A Cincinnati Public Education board member approached me recently, thinking I knew something about climate change. She asked me what I would stress in developing a climate change curriculum for elementary students. I thought about it for a bit and responded; teach humanity (no surprise for anyone who knows me). With a confused look on her face, I explained that, at one point, we were all equal. We all struggled to learn to walk, talk, eat, read, and share and care for others. I tried to make the point that leaving behind an egocentric mentality that we all have as children is not easy for anyone, but it is something we all learn to do... with varying amounts of tantrums. It takes time and heaps of patience from our elders to move from infant to toddler, toddler to child, and child to adult. Somewhere along this evolutionary path, many of us (myself included) need to remember these lessons associated with letting go of the giant I.

 

Having talked about climate change for 20 years now, I’ve realized that climate change is all about the big I, and most of us are infants regarding climate change comprehension. And as silly as it sounds, we need to remember our long path out of egocentricity to understand climate change. Climate change flourishes on the big I, inequality. It forces those least responsible for its creation to bear the most significant burden.

 

What would it mean to us if we shared our resources with others with little or nothing? If we listened with compassion to those calling out for help worldwide? Or if we took care of everyone, from our closest neighbors to that one distant relative only seen at Thanksgiving, with the same amount of care and compassion? What if we did this for people we had never met, individuals we consciously or unconsciously rob of basic daily needs like clean water or food? Why should I care about that homeless person on the street or why would I care about someone killed in the latest tornado, flood, fire, cyclone, earthquake, tsunami or whatever unnatural disaster were to hit next? What if one day it were to happen to me? Even though I did everything right, what if?

 

Disasters have no measuring stick; the only ones who do are us. So, what would I teach kids in a climate change curriculum? Not science. That would scare them to death. I would teach them to apologize. Play fair in the playground.
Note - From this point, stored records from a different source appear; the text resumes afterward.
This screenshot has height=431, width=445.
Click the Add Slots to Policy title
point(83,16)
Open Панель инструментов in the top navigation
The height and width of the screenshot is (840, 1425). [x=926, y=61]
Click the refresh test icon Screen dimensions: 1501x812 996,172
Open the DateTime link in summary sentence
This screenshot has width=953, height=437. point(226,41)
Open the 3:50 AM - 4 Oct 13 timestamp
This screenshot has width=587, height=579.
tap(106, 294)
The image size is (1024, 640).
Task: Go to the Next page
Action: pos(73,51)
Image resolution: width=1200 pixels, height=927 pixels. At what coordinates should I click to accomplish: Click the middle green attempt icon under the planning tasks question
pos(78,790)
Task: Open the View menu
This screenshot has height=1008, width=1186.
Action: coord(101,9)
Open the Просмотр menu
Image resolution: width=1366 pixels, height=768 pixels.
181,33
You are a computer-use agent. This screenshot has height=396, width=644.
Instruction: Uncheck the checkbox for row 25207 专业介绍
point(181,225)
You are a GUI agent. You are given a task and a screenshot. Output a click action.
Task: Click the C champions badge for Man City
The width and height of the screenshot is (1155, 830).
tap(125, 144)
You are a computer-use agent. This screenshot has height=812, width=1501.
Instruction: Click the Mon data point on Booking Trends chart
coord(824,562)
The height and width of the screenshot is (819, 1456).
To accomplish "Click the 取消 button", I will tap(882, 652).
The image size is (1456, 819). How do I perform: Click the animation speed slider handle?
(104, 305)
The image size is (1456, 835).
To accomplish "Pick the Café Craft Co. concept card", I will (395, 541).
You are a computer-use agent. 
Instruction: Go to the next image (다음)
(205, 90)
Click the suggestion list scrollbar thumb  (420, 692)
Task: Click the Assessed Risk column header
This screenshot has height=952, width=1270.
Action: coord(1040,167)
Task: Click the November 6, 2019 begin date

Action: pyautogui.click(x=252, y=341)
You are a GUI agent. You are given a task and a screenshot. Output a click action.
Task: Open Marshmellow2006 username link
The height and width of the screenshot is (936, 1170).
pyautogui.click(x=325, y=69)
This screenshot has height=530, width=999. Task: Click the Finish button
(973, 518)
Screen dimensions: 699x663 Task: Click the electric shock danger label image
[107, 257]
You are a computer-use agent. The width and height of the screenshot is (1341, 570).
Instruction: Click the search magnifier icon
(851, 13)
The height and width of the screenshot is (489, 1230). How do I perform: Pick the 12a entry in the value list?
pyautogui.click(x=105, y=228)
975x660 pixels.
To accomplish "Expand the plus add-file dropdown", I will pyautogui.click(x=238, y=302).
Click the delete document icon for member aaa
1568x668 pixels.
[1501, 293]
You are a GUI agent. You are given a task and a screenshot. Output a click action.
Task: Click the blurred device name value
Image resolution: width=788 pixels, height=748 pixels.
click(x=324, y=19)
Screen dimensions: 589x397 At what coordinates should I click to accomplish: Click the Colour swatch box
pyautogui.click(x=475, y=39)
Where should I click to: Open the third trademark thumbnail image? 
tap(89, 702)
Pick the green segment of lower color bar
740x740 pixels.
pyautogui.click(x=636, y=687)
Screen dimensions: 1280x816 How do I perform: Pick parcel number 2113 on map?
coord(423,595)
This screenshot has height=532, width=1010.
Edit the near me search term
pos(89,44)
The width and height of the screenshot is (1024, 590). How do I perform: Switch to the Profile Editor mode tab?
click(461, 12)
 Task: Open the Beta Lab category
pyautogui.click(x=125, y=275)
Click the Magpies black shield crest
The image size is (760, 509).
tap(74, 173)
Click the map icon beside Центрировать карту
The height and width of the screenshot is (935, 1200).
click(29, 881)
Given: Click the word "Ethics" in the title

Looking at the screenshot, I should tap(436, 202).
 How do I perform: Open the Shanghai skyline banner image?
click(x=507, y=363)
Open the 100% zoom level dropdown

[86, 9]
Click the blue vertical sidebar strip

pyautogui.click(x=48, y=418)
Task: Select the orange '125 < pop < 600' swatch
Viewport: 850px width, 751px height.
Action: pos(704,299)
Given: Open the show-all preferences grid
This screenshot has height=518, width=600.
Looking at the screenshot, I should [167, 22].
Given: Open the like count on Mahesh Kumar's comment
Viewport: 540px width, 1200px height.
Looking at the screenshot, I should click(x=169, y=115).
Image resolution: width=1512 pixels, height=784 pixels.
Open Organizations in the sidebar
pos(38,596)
Take responsibility for mistakes, big and small. CARE. Care for something as if your life depended on it, and extend that feeling to many others.

 

You see, somewhere along our paths to adulthood, many of us lost these lessons learned so early in our lives. I fear the Earth is teaching us daily survival lessons, and we ignore everyone. Today, we are locked up in confined spaces, and the Earth is healing. Without us! The Earth has wiped out civilizations before. Those of us who have survived unnatural disasters know this. Maybe they, too, did not heed Mother Nature’s warnings. We have forgotten seminal experiences of respect and compassion on a global scale.

 

Religion, for better or worse, has taught followers the power of care and empathy for others, animals, and Earth in almost every text, but we have missed these lessons... and for what? So, with 10 years left in our collective existence as we know it (2018 IPCC Report), schools teach compassion. The students will need it when they are older, and this may be the one thing left to move humanity forward in this last decade on Earth as we know it.